Kegiatan mengasuh itu juga dapat kita ibaratkan seperti filosofi tanaman, kita akan merasakan energy yang besar serta semangat dalam menanam, memupuk, menyiangi gulma, lalu memanen ataupun kalaupun tidak kita lansung panen, kita biarkan buah dari pohon yang kita tanam itu ranum buahnya di dahan-dahan, hanya dengan melihatnya saja tanpa mencicipi pun kita akan senang dan lega, tanaman kita tumbuh dengan baik.

Tak ada gading yang tak retak, tentunya, layaknya kegiatan atau aktivitas lainnya, kegiatan membina itu terkadang membosankan, apalagi jika aktivitasnya hanya itu itu saja. Besok melingkar, lagi. Kemarin juga udah! Mungkin begitu yang dipikirkan adik-adik kita jika upaya mengasuh adik-adik ini tidak dibarengi dengan inovasi dan kreatifitas. Sebagai mentor kita perlu paham, bahwa upaya transfer ilmu dapat kita lakukan dimana saja, tak harus di koridor fakultas, selasar masjid atau warung makan belakang kampus.

Segala hal yang baru dapat diupayakan seperti merujak bersama, belajar merajut, masak bareng, main futsal bareng, nanjak gunung, dan lainnya. Apapun dapat dilakukan bersama-sama selama itu hal yang bermanfaat dan mengandung hikmah. Ini penting untuk diingat, tertautnya hati adik asuh kepada kita tak hanya pada ilmu dan nilai yang kita sampaikan, namun juga pada tahap kedekatan dan kenyamanan. Jika apa yang kita sebut sebagai “ukhuwah” ini sudah kuat mengakar, hubungan adik-kakak asuh akan semakin kuat dan hal ini sangat baik dalam proses regenerasi kepemimpinan.
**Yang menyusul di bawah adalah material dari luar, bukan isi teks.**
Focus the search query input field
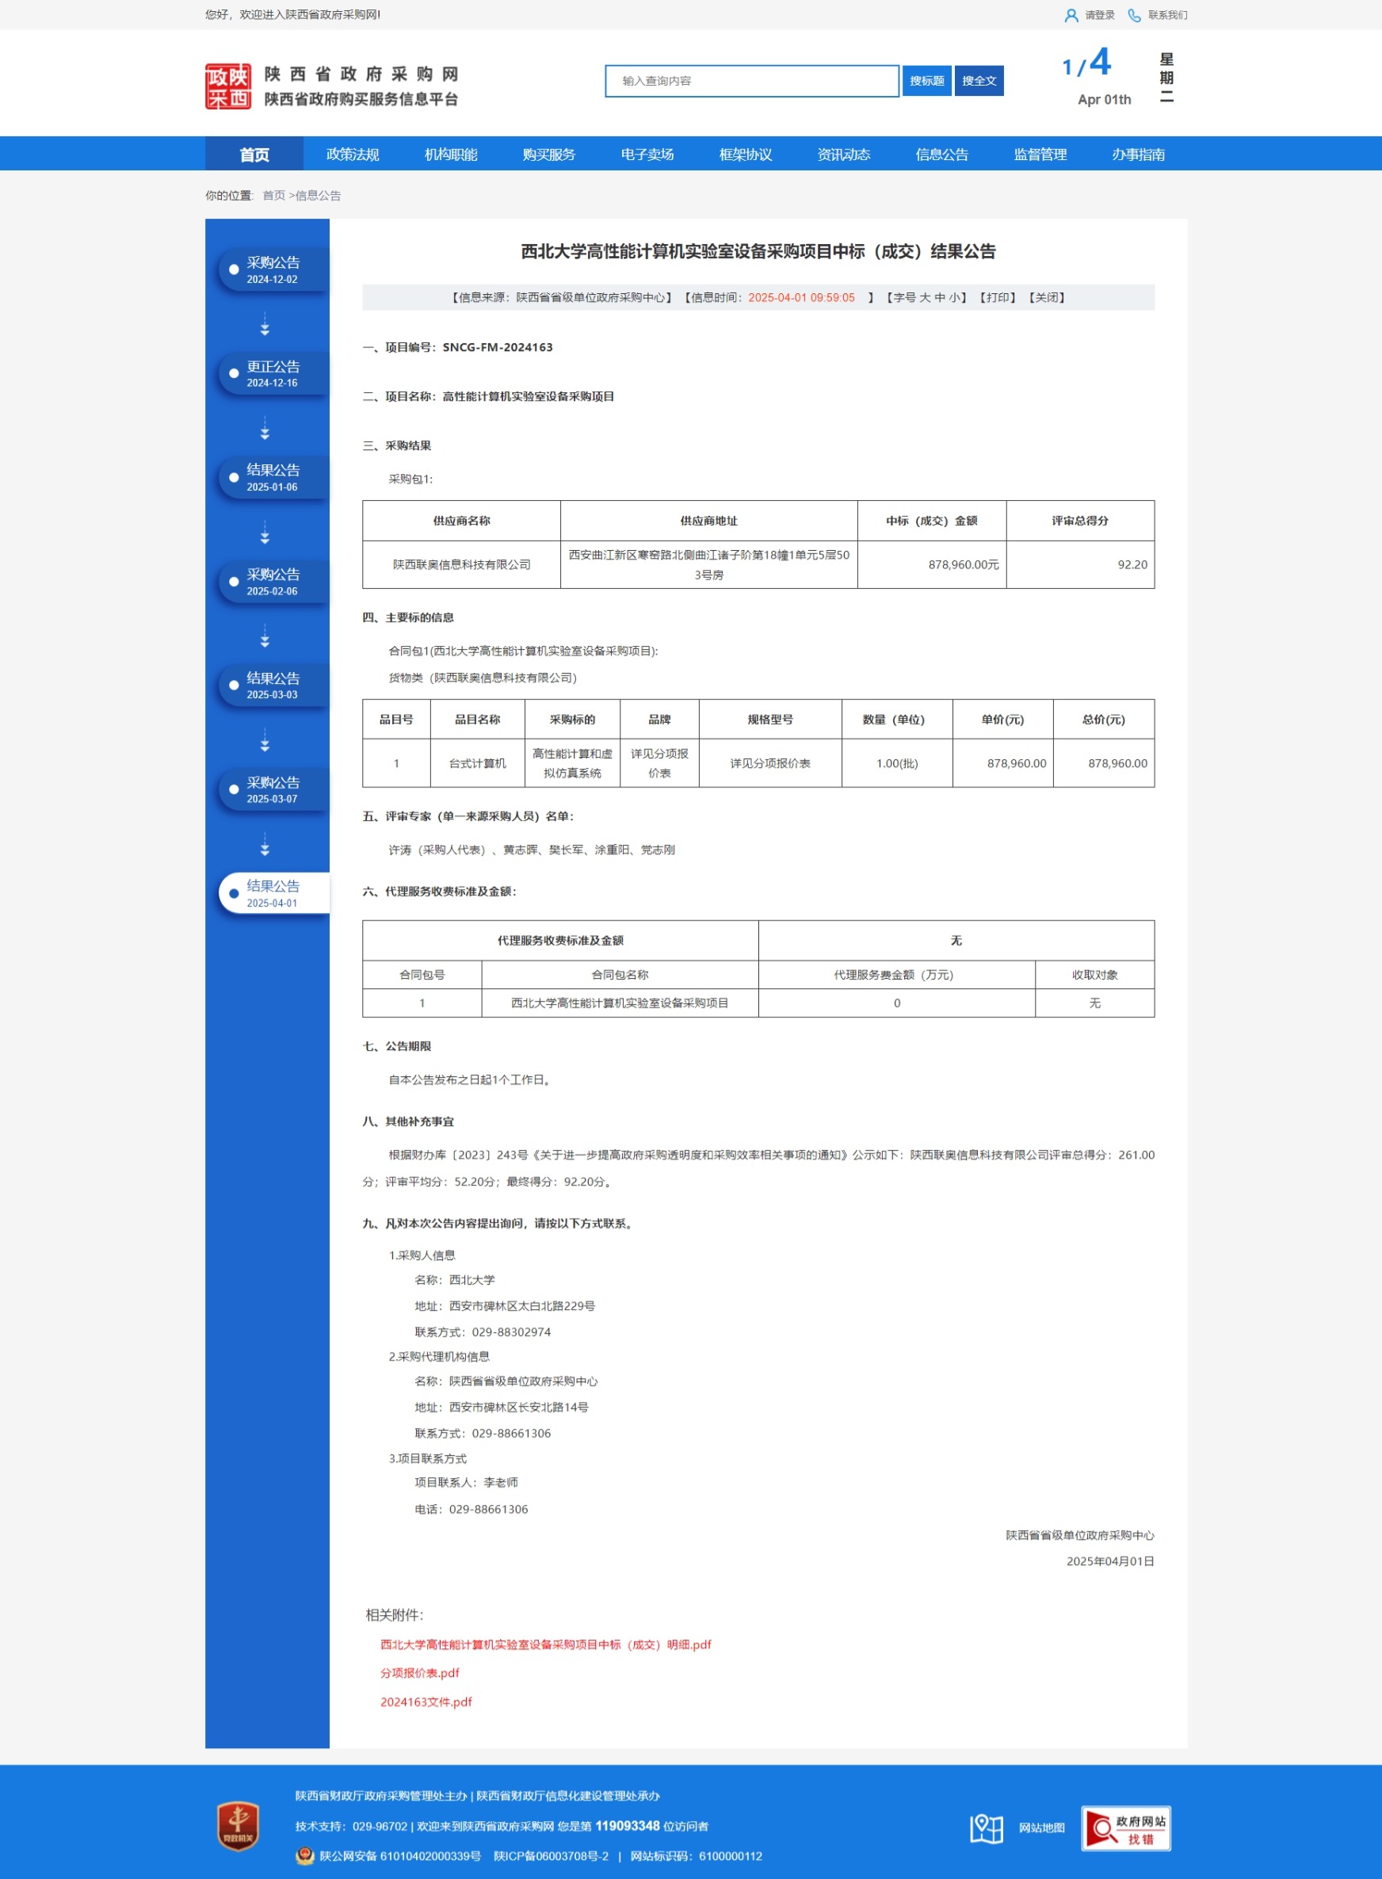The image size is (1382, 1879). 751,81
Namun perlu digarisbawahi, kakak asuh juga perlu untuk membuat jadwal atau kurikulum yang jelas terkait hal ini, jangan sampai hanya karena aktivitas luar jauh lebih menyenangkan, kakak asuh lupa untuk memberikan materi-materi atau transfer ilmu yang bermanfaat bagi adik asuhnya.

Namun, dari semua hal dalam membina hubungan bersama adik asuh ini, kita harus memahami bahwa semua yang sedang dijalani adalah proses dan diatas semua itu ada Allah Yang Maha Menyepakati Proses. Kedekatan dari kakak asuh kepadaNya menjadi hal penting, karena hubungan manusia kepada Tuhan memengaruhi hubungan manusia tersebut dengan manusia yang lainnya.

Bagi saya, mengasuh itu ungkapan cinta. Ungkapkanlah bukti cinta terbaik kita bagi siapa saja yang pantas menerimanya.